Teddy Pendergrass: Teddy! Live in '79 [DVD]

Dan MacIntosh

Teddy Pendergrass in concert is also Teddy Pendergrass at his best, because he's a performer who simply thrives on audience interaction.

Teddy Pendergrass

Teddy! Live in '79 [DVD]

Label: Shout! Factory
US Release Date: 2006-03-21
UK Release Date: Available as import
Amazon affiliate

It makes sense to capture Teddy Pendergrass performing live at a Lake Tahoe, NV casino, because his concerts back in the '70s were obviously 'adults only' affairs. This rearview mirror video disc glance gives viewers another chance to experience Pendergrass getting all soulful in front of a swooning, mostly female audience.

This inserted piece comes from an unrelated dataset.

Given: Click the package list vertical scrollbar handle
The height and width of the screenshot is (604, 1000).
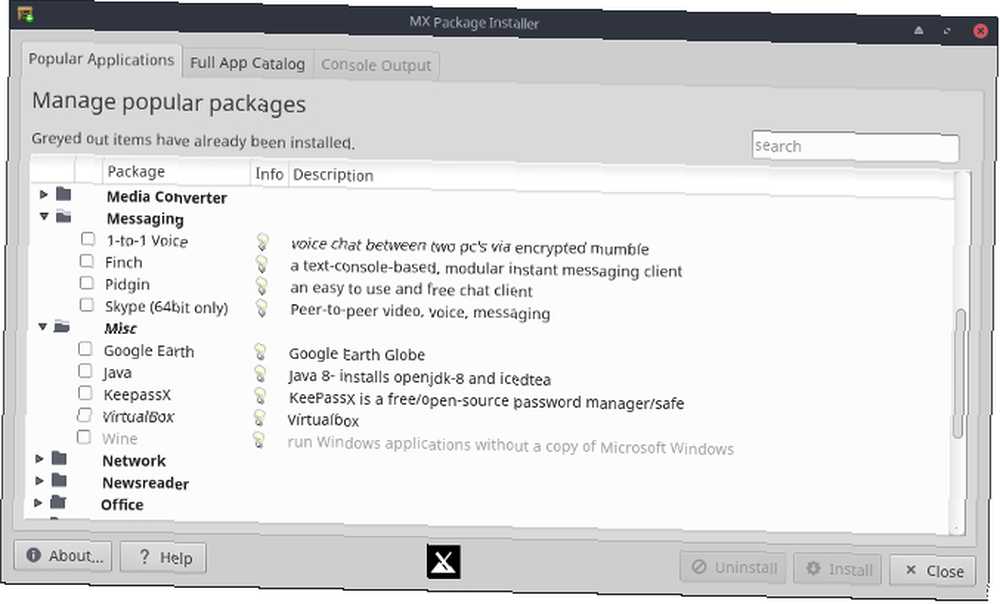Looking at the screenshot, I should (x=958, y=373).
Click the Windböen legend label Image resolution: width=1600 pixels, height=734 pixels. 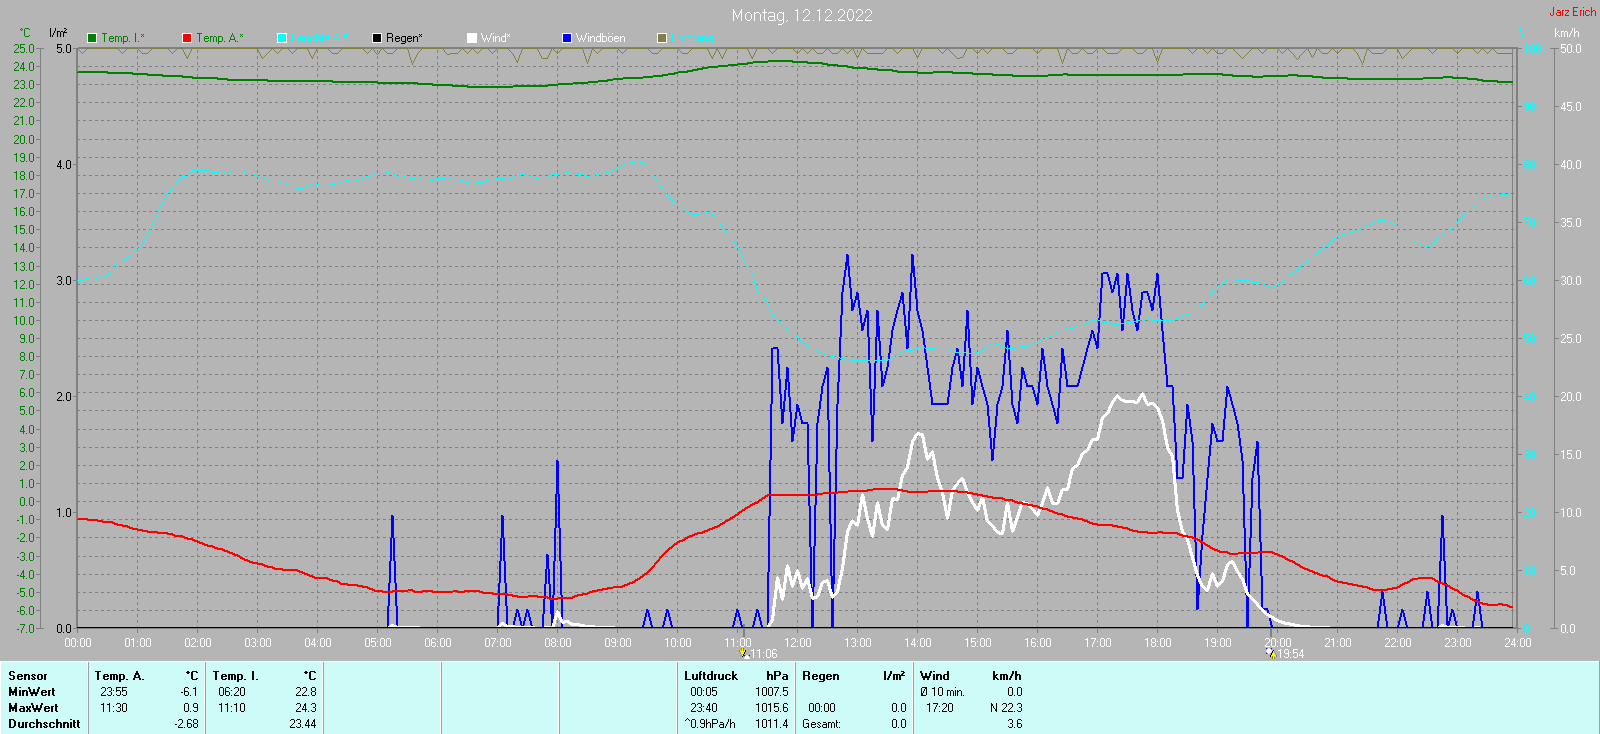(600, 38)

Indeed, you cannot analyze a Teddy Pendergrass performance without also factoring in the sexual component. Granted, Pendergrass is a fine singer who's recorded some memorable records both as a solo act and with Harold Melvin & The Blue Notes over the years. But watching Pendergrass live, the way he's captured here, is like looking in on a mating ritual of some sort: Pendergrass, the male, calls; and all the ladies respond immediately, smitten. Even though he's recorded some quality songs over his career, he might just as well have been singing the praises of Dick Cheney's hunting skills during this show for all these ladies cared -- he'd still have gotten the same rabid, submissive response.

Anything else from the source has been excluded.